There are a lot of moments we work towards in life…Getting into college. Graduating from college. Getting a job. Getting a new job that pays infinitesimally more.
I’m pleased to say I’ve been able to check a few of those off the list. And at each moment, I felt like I had achieved something. I may even have thought I was making strides towards proper adulthood.
I was wrong. You see, all those achievements pale in comparison to a recent evening that will go down in my personal history as…
The Day Callie Successfully Poached Her First Egg.
If you’ve already poached an egg and consider this a minor feat, move along and let me enjoy my spotlight. Because, if I may brag for a moment, not only was it my first egg poaching attempt ever but it came out PERFECTLY on the first try. It was a total slam dunk and I’ve never been prouder.
Aside from the satisfaction of nailing something on my first try, and knowing that I no longer have to pay $17 for eggs Benedict on the weekend, I’m ecstatic to be able to actually use a poached egg in recipes that call for one.

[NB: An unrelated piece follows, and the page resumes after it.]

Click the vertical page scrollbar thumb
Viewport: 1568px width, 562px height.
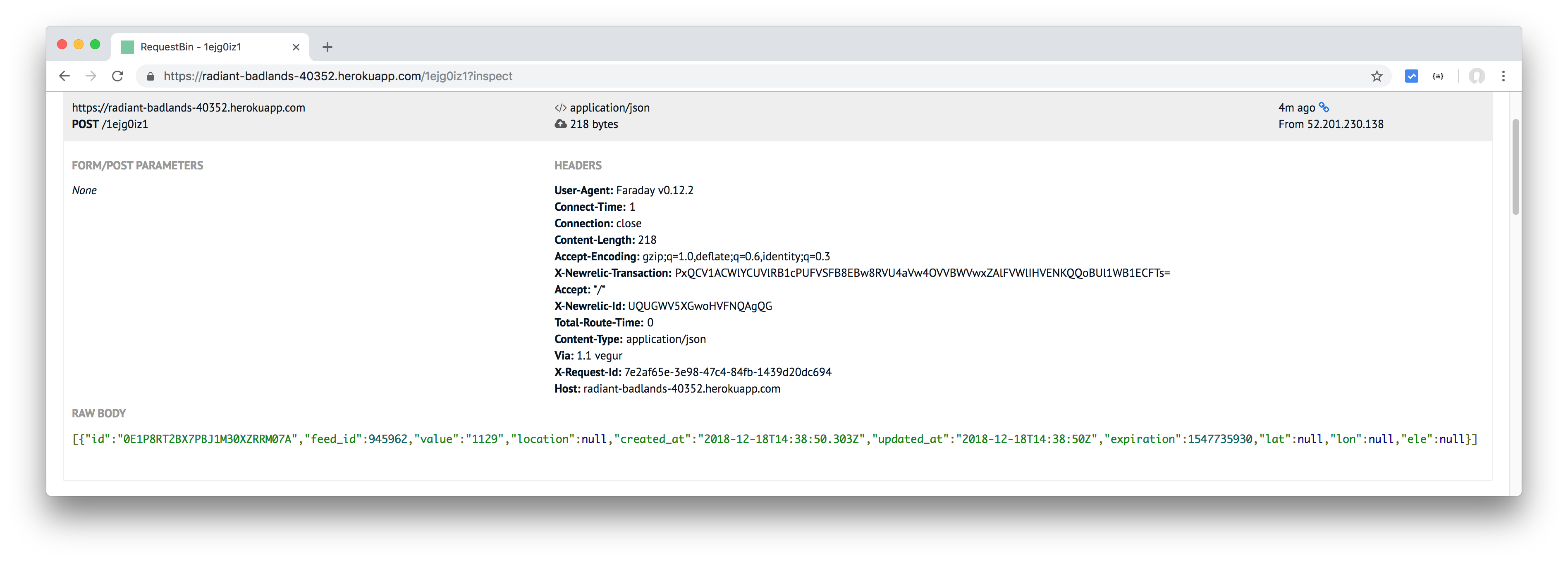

In the past, I’ve always substituted fried and it’s just not the same. There’s something to be said for nudging your spoon into a gentle orb of white and releasing an ooze of yolk.
Case in point: the delectable white bean stew I made a few weeks ago, courtesy of the indomitable Deb Perelman. Seriously, if you don’t already worship at the House of Deb, do yourself a favor and follow Smitten Kitchen on Instagram. There is literally nothing by that woman that I don’t want to make and eat on a semi-regular basis.
The stew is no exception. What it lacks in meat it makes up for in a flavorful, wine-enhanced broth. It is fantastic heaped on a piece of toasted Challah bread. It includes vegetables which automatically makes it good for you. And, should you be as accomplished at egg poaching as I am,* you can top it with one for a complete and cozy winter meal.
Make it once, eat daily or freeze for later enjoyment, repeat.
Smitten Kitchen’s Chard and White Bean Stew, adapted by me:
1-2 bunches Swiss chard, cleaned, greens removed from the stalk
3 tablespoons olive oil
1 cup chopped carrots
1 cup chopped celery
4 medium shallots, chopped
2 garlic cloves, finely chopped
1 cup dry white wine
2 15-ounce cans white beans, drained and rinsed
2 cups (or more to taste) vegetable broth
1 cup pureed tomatoes (from whole canned tomatoes)
Salt and pepper
Deb includes but I didn’t because I didn’t have them and am broke:
3 fresh thyme sprigs
1 bay leaf
1 tablespoon sherry vinegar
Bring medium pot of salted water to boil. Cook chard for one minute, then drain. Let cool, then squeeze out as much extra water as possible and chop, coarsely.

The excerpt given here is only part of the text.